The need to codify Title IX

The complications and shortcomings of Yale’s handling of a sexual assault case highlight the need to codify Title IX to guarantee equal protection to rape victims on college campuses.


Yale University is pictured in 2012.

Content warning: This article mentions sexual assault and rape.

​Earlier this year, the Connecticut Supreme Court passed down its ruling concerning the immunity of rape victims in Title IX cases on campus. Title IX is the law that governs how sexual assault cases are supposed to be handled on college campuses. In a 7–0 vote, the court concluded that due to certain lacks of fairness, full immunity could not be extended to a Title IX victim of rape at Yale, and that a defamation case against her could continue.

This case began in 2015 when then-Yale student Saifullah Khan went to a party around his college campus. He met an acquaintance, who for protection in court documents is referred to as Jane Doe. The two went back to her residence and what followed is disputed. According to Khan, Doe was inebriated and he had consensual sex with her, while Doe claimed that she had fallen asleep only to wake up and find Khan in her bed, naked and with condoms on the floor.
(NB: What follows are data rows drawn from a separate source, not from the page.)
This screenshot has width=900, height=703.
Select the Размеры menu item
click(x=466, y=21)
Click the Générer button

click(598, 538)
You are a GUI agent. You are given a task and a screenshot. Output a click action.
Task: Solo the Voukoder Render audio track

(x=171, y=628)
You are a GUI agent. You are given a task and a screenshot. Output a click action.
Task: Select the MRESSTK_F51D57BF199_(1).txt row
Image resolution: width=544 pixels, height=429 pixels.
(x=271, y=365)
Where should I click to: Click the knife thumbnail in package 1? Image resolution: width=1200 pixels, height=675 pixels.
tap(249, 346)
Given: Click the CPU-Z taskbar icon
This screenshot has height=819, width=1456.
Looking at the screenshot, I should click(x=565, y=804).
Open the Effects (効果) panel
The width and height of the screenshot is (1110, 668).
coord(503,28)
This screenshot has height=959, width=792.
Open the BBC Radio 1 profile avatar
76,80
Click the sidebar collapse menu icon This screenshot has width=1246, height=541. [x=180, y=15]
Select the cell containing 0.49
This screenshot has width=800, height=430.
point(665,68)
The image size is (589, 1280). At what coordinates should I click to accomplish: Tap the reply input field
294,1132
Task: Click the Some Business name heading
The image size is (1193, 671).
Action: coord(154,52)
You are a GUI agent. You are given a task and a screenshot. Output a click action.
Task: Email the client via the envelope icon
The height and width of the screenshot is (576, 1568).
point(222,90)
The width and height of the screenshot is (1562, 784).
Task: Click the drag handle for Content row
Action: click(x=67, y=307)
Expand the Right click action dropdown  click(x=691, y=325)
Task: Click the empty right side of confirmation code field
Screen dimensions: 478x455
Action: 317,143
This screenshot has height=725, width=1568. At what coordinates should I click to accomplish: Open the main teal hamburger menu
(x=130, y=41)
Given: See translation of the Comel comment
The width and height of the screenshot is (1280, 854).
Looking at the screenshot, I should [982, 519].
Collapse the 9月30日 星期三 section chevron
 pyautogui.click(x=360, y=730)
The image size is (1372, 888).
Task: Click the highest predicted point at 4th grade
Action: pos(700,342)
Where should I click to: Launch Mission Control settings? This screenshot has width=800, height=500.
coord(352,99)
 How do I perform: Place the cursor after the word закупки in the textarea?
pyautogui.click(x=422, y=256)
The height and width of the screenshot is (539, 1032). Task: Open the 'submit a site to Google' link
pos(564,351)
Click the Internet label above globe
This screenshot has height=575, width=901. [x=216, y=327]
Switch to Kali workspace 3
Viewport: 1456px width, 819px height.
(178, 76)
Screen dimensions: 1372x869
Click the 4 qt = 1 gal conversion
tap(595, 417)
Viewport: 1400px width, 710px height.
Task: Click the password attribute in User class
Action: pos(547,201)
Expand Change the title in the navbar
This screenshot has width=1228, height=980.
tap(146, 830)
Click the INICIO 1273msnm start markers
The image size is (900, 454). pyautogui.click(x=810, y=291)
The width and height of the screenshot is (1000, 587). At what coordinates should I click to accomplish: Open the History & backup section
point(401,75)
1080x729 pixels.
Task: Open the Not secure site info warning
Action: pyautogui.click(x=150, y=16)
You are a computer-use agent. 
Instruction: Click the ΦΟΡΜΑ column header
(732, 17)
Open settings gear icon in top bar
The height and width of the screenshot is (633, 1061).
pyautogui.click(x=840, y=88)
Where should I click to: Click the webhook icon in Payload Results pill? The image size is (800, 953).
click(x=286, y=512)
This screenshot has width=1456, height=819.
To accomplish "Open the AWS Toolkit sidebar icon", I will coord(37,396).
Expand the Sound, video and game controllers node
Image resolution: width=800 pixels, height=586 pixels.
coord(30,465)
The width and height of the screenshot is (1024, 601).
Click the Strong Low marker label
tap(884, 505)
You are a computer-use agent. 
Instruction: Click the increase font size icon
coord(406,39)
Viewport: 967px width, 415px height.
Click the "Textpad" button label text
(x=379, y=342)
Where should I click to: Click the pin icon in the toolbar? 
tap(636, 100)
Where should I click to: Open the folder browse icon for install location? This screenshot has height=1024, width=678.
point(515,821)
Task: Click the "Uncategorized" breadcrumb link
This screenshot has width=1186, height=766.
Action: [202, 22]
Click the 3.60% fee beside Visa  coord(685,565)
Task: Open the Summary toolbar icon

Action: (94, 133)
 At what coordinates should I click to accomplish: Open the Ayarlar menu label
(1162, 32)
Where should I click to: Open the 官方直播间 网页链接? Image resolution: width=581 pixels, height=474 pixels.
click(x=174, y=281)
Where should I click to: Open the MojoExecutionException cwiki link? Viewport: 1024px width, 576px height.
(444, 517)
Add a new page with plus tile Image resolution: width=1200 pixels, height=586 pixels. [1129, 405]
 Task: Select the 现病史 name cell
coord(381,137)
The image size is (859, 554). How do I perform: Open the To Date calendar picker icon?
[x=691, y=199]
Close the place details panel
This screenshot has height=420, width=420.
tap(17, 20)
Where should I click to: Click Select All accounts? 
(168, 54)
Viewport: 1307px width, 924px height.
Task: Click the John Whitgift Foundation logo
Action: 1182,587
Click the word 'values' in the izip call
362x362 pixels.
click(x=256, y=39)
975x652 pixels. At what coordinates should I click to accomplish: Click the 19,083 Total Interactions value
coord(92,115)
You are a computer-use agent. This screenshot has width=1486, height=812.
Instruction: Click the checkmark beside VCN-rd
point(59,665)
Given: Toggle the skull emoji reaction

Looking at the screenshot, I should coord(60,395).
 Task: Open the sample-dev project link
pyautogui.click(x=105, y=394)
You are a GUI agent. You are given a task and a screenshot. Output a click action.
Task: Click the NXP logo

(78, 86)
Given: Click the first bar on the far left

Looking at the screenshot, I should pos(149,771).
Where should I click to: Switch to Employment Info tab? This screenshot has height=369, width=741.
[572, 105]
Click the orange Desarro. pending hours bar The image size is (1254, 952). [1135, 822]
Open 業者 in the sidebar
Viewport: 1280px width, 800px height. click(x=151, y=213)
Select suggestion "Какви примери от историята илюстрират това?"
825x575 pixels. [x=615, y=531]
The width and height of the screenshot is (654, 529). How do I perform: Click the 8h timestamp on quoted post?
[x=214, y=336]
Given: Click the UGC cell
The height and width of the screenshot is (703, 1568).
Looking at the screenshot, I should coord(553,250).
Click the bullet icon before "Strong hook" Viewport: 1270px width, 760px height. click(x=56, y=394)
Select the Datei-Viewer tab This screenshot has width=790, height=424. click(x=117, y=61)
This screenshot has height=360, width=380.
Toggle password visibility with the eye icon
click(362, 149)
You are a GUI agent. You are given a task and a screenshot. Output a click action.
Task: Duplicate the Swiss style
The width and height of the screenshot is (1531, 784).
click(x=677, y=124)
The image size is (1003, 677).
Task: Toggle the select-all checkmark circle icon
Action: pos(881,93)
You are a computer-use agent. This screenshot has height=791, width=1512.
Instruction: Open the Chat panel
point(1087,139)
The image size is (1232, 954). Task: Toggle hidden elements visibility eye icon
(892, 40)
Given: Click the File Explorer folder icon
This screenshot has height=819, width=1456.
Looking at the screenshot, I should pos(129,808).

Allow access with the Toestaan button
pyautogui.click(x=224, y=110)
This event was reported to the campus police the same day, and within a few days, Khan had been arrested on charges of sexual assault.

​Yale then suspended Khan from the school and the case went to trial in March 2017. In criminal court, Khan was acquitted of all his charges by a six-person jury and allowed to return as a student to Yale University. However, another accusation emerged and Yale was forced to suspend Khan once again. In 2019 the University-Wide Committee on Sexual Misconduct found him responsible for the 2015 assault and expelled him from the university. The expulsion led Khan to sue Yale over damages to his reputation as well as breach of contract for not giving him his degree. He is seeking over $110 million and accused Doe of defamation.

​The nature of this lawsuit is highly unusual in most campus sexual assault cases since victims are protected by Title IX of the U.S. Civil Rights Act which prevents intimidation or threats against victims. However, in their ruling, the Connecticut Supreme Court described the Yale UWC hearing as quasi-judicial due to a lack of cross-examination, failure to place witnesses under oath and failure to provide transcripts to Khan and his defense team. Due to this lack of safeguards, the court ruled that Khan was not granted a fair trial, and thus the victim was not entitled to immunity.

​This ruling could be widely cited in future lawsuits and have a chilling effect on college campuses for rape victims and other victims of sexual harassment and discrimination. Title IX only stipulates that all educational institutions that receive federal funding or assistance need to have fair investigations in cases involving discrimination based on sex. However, what constitutes as fair is not specified, and is subject to change with each presidential administration. Usually, when a new President arrives at the White House, their Department of Education drafts new guidelines on how Title IX should be implemented in schools and colleges. Saifullah Khan’s case was tried by the university under Obama-era guidelines which do not mandate cross-examination, a process during which witnesses are questioned for the validity of their testimony. However, when President Trump was elected in 2016, his administration reversed many of those guidelines. Now that President Biden is in the White House, his Department of Education is set to restore many Obama-era guidelines in the coming months.

​One can see how daunting and confusing the system is to navigate with each successive administration changing, deleting and readjusting guidelines to the use of Title IX. What is encouraged for one year is suddenly quasi-judicial the next, and for victims, it is even more damaging, potentially leading to fear of getting sued. This case also highlights the shortcomings of colleges behaving like courts during sexual assault-related disciplinary hearings. The Connecticut Supreme Court ruling clearly displays a lack of fairness and protection for the accused in the Yale UWC hearing. In its ruling, the court described the UWC hearing as unfair and improper, further describing that the school had effectively reduced Khan’s lawyers to the status of a “potted plant.” 

​This system is set up in an overly convoluted way in which the victim and those who are innocent may be harmed or traumatized by a university’s investigations into sexual assault on college campuses. It should be the goal of Congress to codify a version of Title IX guidelines into law to prevent further changes and distortions. A more concrete system would help colleges set up more fair and impartial Title IX hearings and prevent further harm to victims and the wrongfully accused.